CRITIQUE - Un « Voyage en Orient » débordant de nouveauté à l’OSM
Photographie : Antoine Saito
Pour son « Voyage en Orient », l’Orchestre symphonique de Montréal (OSM) a réuni dimanche dernier des œuvres d’origine persane, iranienne et russe, ainsi qu’une création mondiale québécoise. Ce programme – fort novateur pour une institution aussi traditionnelle que l’OSM – a été l’occasion de belles découvertes, mais également de questionnements.
Le concert a débuté en force avec l’interprétation débordante d’énergie du troisième mouvement de Persian Trilogy, une œuvre du compositeur perse Behzad Ranjbaran. Intitulé « Seven Passages », ce morceau en est un de contrastes qui a permis aux bois, aux cuivres et aux percussions de briller amplement. On sentait l’ensemble alerte et très à l’écoute de la pétillante cheffe Tianyi Lu, qui a dirigé l’œuvre avec clarté et aplomb. Cette introduction a fait regretter que l’œuvre complète ne soit pas au programme – il aurait été intéressant de pouvoir faire des liens entre la multitude de thèmes entendus lors de la finale et les deux premiers mouvements de cette trilogie.

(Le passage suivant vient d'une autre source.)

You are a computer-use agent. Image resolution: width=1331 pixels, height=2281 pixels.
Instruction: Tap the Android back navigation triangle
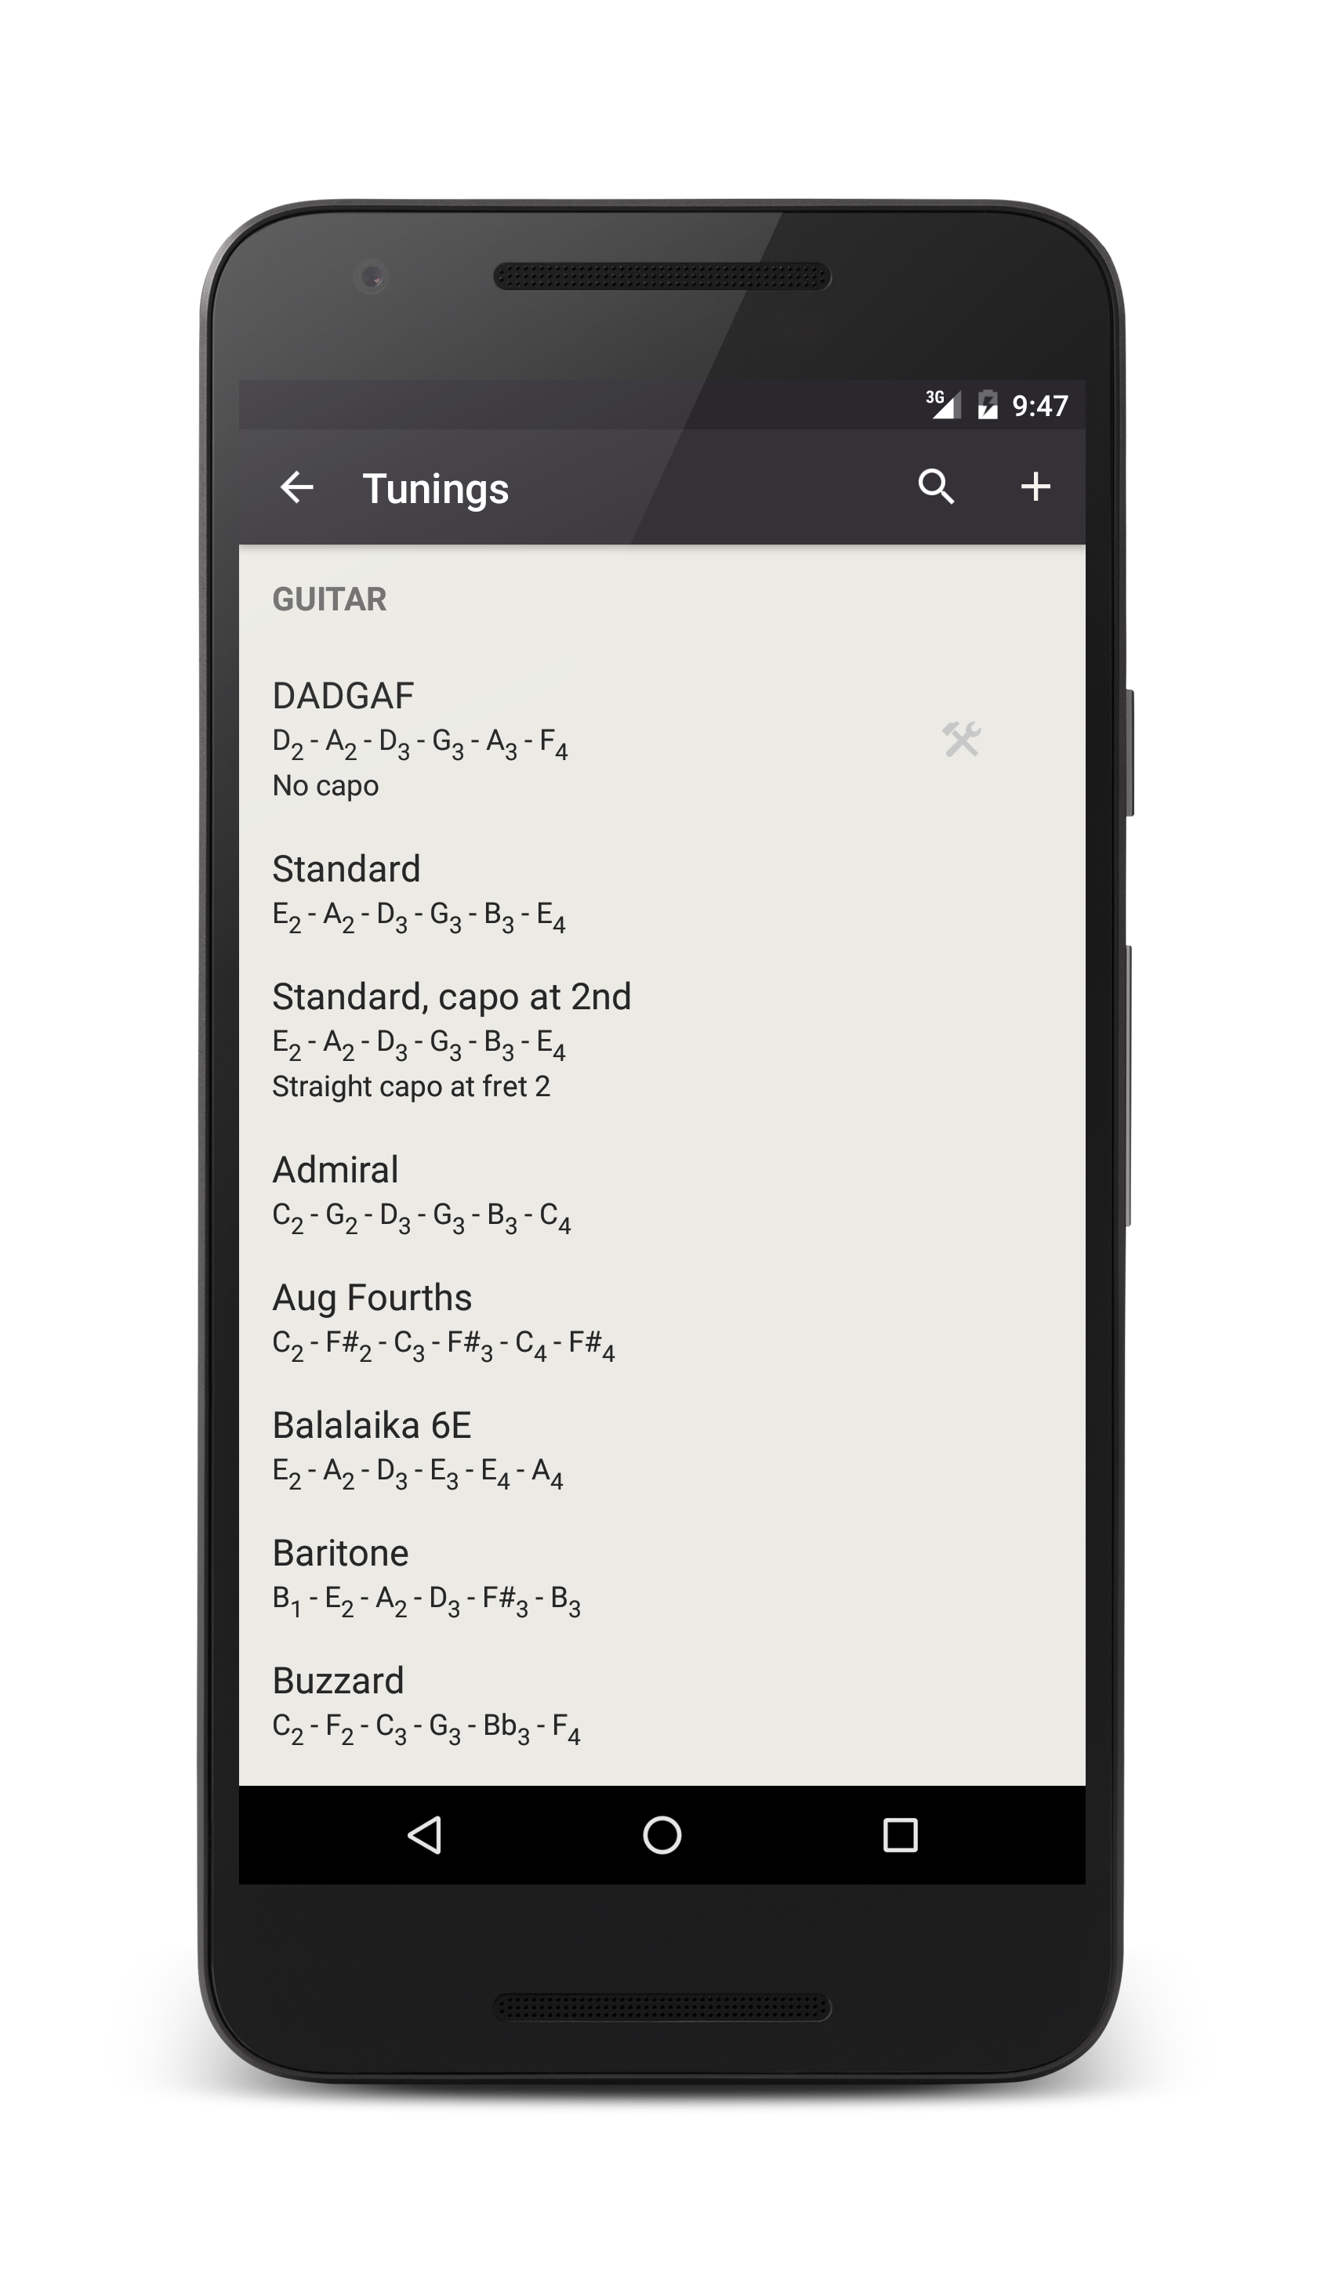pyautogui.click(x=425, y=1836)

Comme Persian Trilogy mobilisait un très grand effectif orchestral, il a été un peu déconcertant par la suite d’entamer l’écoute de Rendre mon cœur, une touchante œuvre du compositeur iranien Reza Abaee interprétée par un ensemble de musique persane formé de quatre musiciens. Pour des besoins acoustiques évidents, les instrumentistes étaient entourés de micros et cette retransmission via des haut-parleurs contrastait peut-être trop avec le son acoustique que l’on avait fraîchement dans l’oreille. Néanmoins, et il incombe de le préciser, c’est le choix artistique de n’avoir pas débuté le concert avec l’œuvre mobilisant un moins grand effectif et un besoin d’amplification que je critique ici, pas la musique. L’œuvre était rafraîchissante, saisissante et interprétée avec une telle émotion qu’elle a rapidement pris le dessus sur ces inconvénients.

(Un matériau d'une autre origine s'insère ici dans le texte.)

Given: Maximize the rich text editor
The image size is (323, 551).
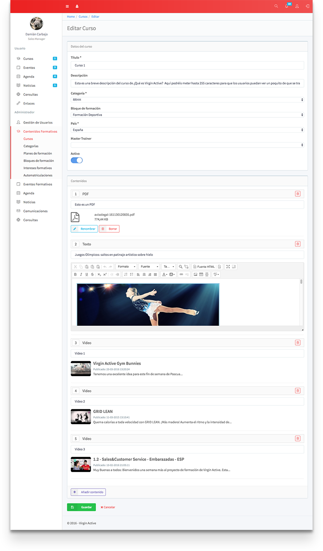Looking at the screenshot, I should (x=228, y=267).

La masse orchestrale a de nouveau pris place pour Ainsi chantait Simorgh, une nouvelle œuvre vocale commandée par l’OSM à la compositrice québécoise Katia Makdissi-Warren, présentée en création mondiale. L’orchestre était accompagné de deux solistes, le chanteur soufie Anouar Barrada et Ziad Chbat au nay (une flûte persane jouée en position verticale), et ce sont ces deux interprètes qui ont constitué le clou du spectacle. Le doux son du nay résonnait à merveille dans la Maison symphonique et conférait à l’œuvre une ambiance méditative, soutenue par de longues notes tenues à l’orchestre et de magnifiques glissandi aux cordes. Barrada a quant à lui offert une prestation époustouflante, modulant avec intelligence et aisance la force de sa voix afin de s’adapter aux nombreux changements de nuance de l’orchestre. Makdissi-Warren a su marier à merveille les sonorités au sein de son œuvre, et il s’agit en ce sens d’une agréable découverte.
Photographie : Antoine Saito
C’est finalement avec le coloré Schéhérazade de Rimski-Korsakov que s’est clos ce concert, et la performance de l’OSM a permis de constater à quel point cette partition regorge de bijoux, mais également de passages extrêmement difficiles à mettre en place. Tianyi Lu, qui a mené avec brio l’ensemble lors de la pièce d’ouverture, a semblé à quelques moments un peu instable dans sa direction, notamment à la fin du premier tableau où se sont fait entendre quelques sons incertains provenant de chez les bois.
Bien que l’ordre de présentation des différentes pièces m’ait laissée dubitative, le répertoire présenté lors de ce concert était somme toute des plus intéressants. Il est à espérer que l’OSM poursuive ce genre d’initiatives, en contextualisant cependant davantage les œuvres nouvelles au sein même du concert, et non seulement lors de la conférence qui précède ce dernier. Tout le public en bénéficierait, c’est garanti !
Voyage en Orient, de Schéhérazade à Simorgh
Œuvres de Behzad Ranjbaran, Reza Abaee, Katia Makdissi-Warren et Rimski-Korsakov
ENS : DIBA (ensemble de musique persane)
ORC : Orchestre symphonique de Montréal
- Production
- Orchestre symphonique de Montréal
- Représentation
- Maison symphonique de Montréal , 16 avril 2023
- Direction musicale
- Tianyi Lu
- Interprète(s)
- Anouar Barrada (chant soufie), Ziad Chbat (nay)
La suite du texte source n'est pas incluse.